*WORK REQUEST:*
Within the entries below, find the portion that opens with the line containing "Click the QUI, QUOI ? search field" and closes with the line containing "Given: Open the Curve Editor icon". Retype that portion exactly and only.

Stored records:
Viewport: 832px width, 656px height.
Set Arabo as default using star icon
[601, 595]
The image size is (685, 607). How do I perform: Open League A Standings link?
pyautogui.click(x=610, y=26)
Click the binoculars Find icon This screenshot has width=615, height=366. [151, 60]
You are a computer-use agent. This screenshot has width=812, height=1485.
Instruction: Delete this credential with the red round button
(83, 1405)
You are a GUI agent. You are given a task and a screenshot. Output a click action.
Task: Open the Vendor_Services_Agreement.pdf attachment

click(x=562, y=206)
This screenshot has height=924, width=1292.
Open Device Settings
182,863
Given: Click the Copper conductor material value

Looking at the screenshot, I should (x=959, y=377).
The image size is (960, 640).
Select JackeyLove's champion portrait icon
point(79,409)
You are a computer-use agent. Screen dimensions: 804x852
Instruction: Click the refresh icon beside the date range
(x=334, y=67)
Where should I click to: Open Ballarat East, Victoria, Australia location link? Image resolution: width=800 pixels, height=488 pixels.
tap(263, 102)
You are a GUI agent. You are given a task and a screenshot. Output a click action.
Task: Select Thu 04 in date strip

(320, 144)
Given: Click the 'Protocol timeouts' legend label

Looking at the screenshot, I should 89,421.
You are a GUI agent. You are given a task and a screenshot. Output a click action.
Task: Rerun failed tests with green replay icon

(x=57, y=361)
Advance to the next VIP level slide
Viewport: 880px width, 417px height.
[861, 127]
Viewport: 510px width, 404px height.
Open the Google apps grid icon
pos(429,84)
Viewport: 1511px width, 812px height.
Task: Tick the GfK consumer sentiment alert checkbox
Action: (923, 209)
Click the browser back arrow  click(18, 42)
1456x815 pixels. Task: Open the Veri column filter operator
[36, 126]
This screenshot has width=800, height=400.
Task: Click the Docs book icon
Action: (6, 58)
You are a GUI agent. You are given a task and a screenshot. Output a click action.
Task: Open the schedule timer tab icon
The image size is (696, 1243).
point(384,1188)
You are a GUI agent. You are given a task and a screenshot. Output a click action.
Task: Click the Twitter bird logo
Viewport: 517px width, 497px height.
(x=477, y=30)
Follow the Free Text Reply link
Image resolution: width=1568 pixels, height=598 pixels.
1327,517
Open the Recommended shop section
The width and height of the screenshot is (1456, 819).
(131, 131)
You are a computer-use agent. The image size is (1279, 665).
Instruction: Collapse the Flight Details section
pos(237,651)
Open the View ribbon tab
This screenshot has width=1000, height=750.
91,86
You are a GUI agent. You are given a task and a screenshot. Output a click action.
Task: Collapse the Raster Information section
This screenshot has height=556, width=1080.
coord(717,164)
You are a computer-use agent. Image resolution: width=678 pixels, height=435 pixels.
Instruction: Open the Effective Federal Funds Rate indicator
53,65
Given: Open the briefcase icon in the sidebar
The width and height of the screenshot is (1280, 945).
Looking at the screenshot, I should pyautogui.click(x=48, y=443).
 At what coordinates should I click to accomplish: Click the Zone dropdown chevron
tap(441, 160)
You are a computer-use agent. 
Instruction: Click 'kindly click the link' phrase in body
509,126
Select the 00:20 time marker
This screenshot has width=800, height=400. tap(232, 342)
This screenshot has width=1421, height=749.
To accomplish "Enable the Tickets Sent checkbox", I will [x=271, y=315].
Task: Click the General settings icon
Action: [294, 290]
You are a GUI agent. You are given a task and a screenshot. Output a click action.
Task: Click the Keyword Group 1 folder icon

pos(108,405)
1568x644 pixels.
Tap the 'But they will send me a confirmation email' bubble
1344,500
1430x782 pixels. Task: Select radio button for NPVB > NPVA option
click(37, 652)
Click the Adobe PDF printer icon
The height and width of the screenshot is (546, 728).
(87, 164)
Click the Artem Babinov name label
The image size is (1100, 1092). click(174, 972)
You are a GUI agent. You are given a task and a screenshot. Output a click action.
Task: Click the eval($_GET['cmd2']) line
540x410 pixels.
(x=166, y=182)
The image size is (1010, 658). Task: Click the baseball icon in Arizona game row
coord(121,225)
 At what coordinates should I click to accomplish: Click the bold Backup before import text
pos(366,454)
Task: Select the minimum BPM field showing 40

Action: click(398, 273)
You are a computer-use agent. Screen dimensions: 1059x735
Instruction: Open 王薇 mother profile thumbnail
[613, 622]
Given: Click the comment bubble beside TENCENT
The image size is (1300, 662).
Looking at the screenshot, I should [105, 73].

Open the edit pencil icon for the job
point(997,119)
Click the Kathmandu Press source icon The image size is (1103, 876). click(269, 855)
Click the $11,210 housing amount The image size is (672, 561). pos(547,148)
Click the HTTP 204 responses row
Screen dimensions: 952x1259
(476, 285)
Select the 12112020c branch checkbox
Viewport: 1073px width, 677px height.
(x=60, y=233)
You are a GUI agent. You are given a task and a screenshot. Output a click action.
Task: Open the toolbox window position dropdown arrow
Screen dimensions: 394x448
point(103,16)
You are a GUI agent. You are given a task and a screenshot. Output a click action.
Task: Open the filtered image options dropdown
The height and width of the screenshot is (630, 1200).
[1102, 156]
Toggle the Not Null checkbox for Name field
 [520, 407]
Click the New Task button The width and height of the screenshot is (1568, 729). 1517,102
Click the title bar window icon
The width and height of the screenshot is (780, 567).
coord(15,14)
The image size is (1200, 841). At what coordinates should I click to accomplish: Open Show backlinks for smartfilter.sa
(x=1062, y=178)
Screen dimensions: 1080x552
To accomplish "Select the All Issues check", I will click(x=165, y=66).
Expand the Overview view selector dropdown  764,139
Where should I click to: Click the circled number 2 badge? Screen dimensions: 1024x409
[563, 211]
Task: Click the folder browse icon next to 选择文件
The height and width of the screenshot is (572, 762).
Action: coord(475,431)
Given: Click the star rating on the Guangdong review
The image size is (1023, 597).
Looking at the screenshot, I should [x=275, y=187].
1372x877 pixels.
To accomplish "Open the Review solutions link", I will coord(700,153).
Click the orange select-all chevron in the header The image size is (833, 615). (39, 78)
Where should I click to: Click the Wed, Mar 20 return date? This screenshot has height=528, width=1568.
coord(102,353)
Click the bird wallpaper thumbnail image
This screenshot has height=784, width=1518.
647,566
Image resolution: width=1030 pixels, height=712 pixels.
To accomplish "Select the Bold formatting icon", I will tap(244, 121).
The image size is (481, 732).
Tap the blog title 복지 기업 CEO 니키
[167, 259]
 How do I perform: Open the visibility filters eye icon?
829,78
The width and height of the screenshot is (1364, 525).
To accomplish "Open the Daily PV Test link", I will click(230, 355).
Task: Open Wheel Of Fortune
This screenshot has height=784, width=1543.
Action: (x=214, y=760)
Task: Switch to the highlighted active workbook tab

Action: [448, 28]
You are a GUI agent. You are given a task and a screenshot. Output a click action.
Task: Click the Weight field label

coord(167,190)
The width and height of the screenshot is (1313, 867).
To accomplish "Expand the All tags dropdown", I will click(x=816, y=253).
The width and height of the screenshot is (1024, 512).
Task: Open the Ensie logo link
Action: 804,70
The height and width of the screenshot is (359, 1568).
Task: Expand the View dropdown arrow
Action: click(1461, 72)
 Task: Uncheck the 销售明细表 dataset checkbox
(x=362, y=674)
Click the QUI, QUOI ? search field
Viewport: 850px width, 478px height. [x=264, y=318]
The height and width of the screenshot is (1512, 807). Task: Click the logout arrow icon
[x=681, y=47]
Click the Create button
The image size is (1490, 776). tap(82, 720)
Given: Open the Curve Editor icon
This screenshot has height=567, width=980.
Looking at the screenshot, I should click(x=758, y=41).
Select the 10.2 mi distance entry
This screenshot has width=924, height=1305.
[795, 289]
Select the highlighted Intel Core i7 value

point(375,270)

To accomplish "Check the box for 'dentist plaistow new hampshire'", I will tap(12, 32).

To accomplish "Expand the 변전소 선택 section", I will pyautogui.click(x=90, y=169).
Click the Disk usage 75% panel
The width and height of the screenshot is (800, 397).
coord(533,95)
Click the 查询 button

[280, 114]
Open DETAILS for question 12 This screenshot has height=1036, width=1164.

*ANSWER TO THIS EXERCISE:*
Click the QUI, QUOI ? search field
Viewport: 850px width, 478px height. [x=264, y=318]
The height and width of the screenshot is (1512, 807). Task: Click the logout arrow icon
[x=681, y=47]
Click the Create button
The image size is (1490, 776). tap(82, 720)
Given: Open the Curve Editor icon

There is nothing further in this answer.